9. Who Should be Seen

Wherever possible, the child/young person must be seen in private and be seen alone (unless the child/young person is not of sufficient age and maturity or refuses or the social worker considers it inappropriate to do so). If this is not possible, a further visit must be made within the set timescales in order that the child/young person can be seen / seen alone and observed with the parent/staff/carer, and with siblings. If the child/young person is not seen on two sequential visits the professional must make their manager aware and a discussion and an analysis shall take place of the circumstances, to agree appropriate action.

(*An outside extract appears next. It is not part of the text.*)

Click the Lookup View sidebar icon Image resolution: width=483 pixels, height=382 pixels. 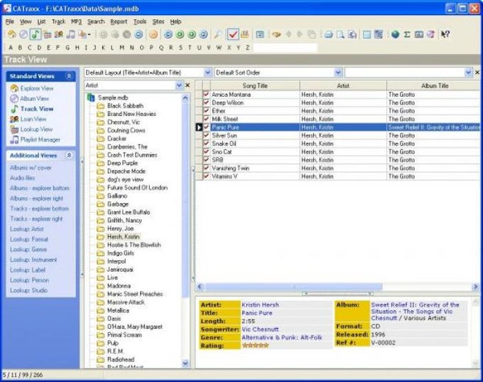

On some occasions, the professional should also arrange to visit at times when all members of a household can be seen; or for children's homes, a significant number of adults and children.


10. Purpose

The purpose of the visit is to ensure the child/young person's welfare is promoted and in particular;

  1. To give the child/young person a good opportunity to express his or her wishes, feelings and views and to actively participate in the meeting;
  2. To advise, assist and befriend the child/young person s appropriate;
  3. To get to know the child/young person and to understand their experiences;
  4. To support and safeguard the child/young person;
  5. To observe the child/young person with the carer/parent(s);
  6. To monitor the standard of care offered by the placement/carer(s);
  7. To monitor how the contact arrangements are working;
  8. To provide support to the placement;
  9. To identify any areas where additional support is required;
  10. To evaluate whether the placement is helping to achieve the objectives of the child's Care Plan/Adoption Plan or Plan;
  11. Review of the Child's Plan for a Looked After Child/Adoption Plan can be undertaken during social workers visits;
  12. Identify what their future needs might be, and plan what work needs to be undertaken to meet their needs.


11. Recording

Visits should be recorded onto the child/young person's record/file within two working days of the date of the visit.

For Looked After Children the visit should be titled LAC visit or LAC statutory visit. The child and foster carers records should be kept separately.

The record of all visits should include:

  1. Purpose of the visit;
  2. Whether the child/young person was seen and if not why not;
  3. The child/young person's views, wishes and feelings;
  4. The parent/carers views;
  5. Whether the child/young person was seen alone if not the reason for this;
  6. Any matters of concern or difficulties;
  7. Decisions/action points/roles/responsibilities/timescales;
  8. Observations of the child's welfare and the success of the placement;
  9. If a visit did not take place the reasons why must be recorded;
  10. If a young person has not been seen what safeguards are in place to ensure they are still engaged and what information has been gained from other agencies.